System	Primary Load Metric
Web server	Requests per second (RPS)
Database	Queries per second (QPS), connections
Message queue	Messages per second, consumer lag
Storage	Total data size, I/O operations
ML inference	Predictions per second, GPU utilization

Horizontal vs Vertical Scaling¶

flowchart TD subgraph vs["Vertical Scaling"] V1[Small Server 4 CPU, 8GB RAM] --> V2[Bigger Server 32 CPU, 128GB RAM] V2 --> V3[Biggest Server 128 CPU, 1TB RAM] V3 --> LIMIT[Hard limit reached!] end subgraph hs["Horizontal Scaling"] H1[Server 1] H2[Server 2] H3[Server 3] H4[Server N...] LB[Load Balancer] --> H1 LB --> H2 LB --> H3 LB --> H4 end

Factor	Vertical Scaling	Horizontal Scaling
Approach	Add more power to existing machine	Add more machines
Limit	Hardware ceiling (finite CPU/RAM)	Practically unlimited
Downtime	Requires restart for hardware changes	Add/remove nodes live
Complexity	Simple (single machine)	Complex (distributed system)
Cost curve	Exponential (high-end hardware is expensive)	Linear (commodity servers)
Data consistency	Easy (single source of truth)	Requires coordination
Use case	Databases, stateful apps (short-term)	Stateless services, web servers

Tip

In interviews, always start with "we can scale vertically initially for simplicity, but for long-term growth, we need horizontal scaling." This shows pragmatism.

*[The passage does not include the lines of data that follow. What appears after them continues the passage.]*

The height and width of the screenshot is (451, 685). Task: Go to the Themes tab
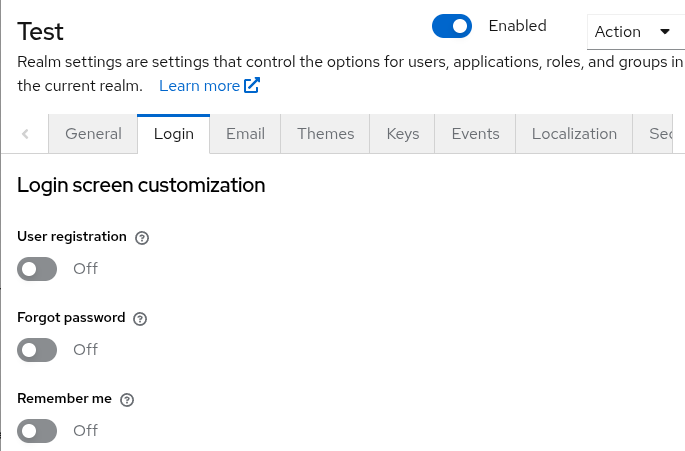326,134
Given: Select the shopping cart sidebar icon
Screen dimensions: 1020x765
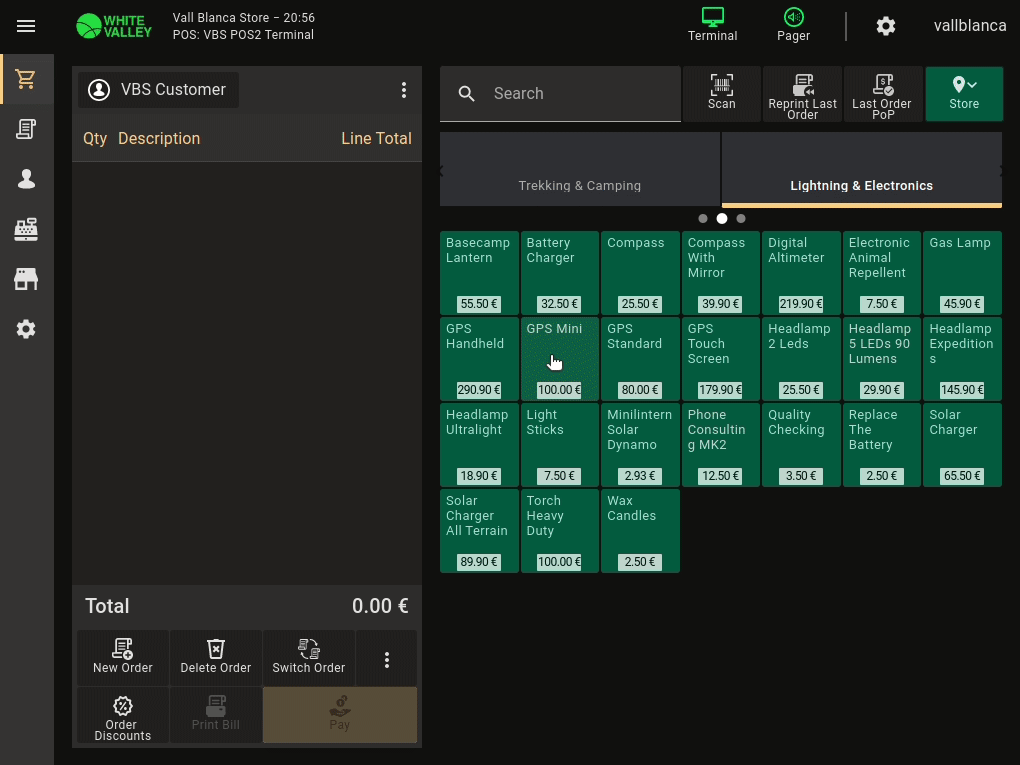Looking at the screenshot, I should [x=26, y=79].
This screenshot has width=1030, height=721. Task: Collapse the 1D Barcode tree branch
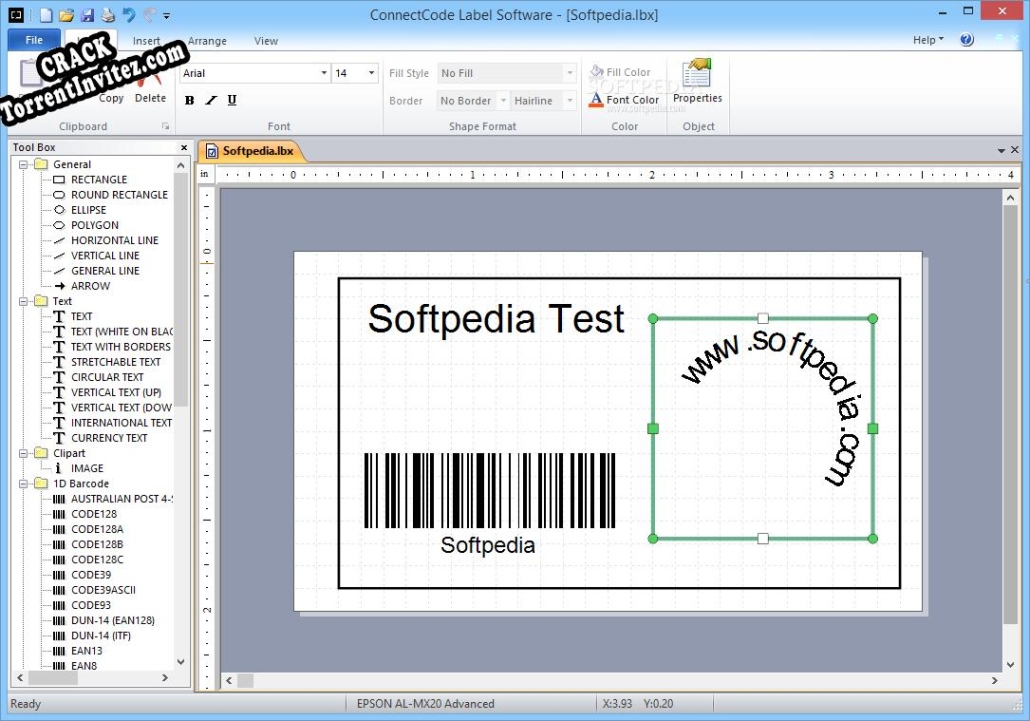pyautogui.click(x=22, y=483)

Stateless vs Stateful Services¶

Horizontal scaling requires stateless services—any request can be handled by any server.

import java.util.Map;
import java.util.concurrent.ConcurrentHashMap;
import org.springframework.data.redis.core.RedisTemplate;

// STATEFUL — hard to scale horizontally
public class StatefulSessionService {
    // session stored in server memory — request must go to same server
    private final Map<String, UserSession> sessions = new ConcurrentHashMap<>();

    public UserSession getSession(String sessionId) {
        return sessions.get(sessionId); // only works if request hits THIS server
    }
}

// STATELESS — scales horizontally
public class StatelessSessionService {
    private final RedisTemplate<String, UserSession> redis;

    public StatelessSessionService(RedisTemplate<String, UserSession> redis) {
        this.redis = redis;
    }

    public UserSession getSession(String sessionId) {
        return redis.opsForValue().get("session:" + sessionId);
        // works regardless of which server handles the request
    }
}

Auto-Scaling¶

Auto-scaling automatically adjusts the number of running instances based on current load.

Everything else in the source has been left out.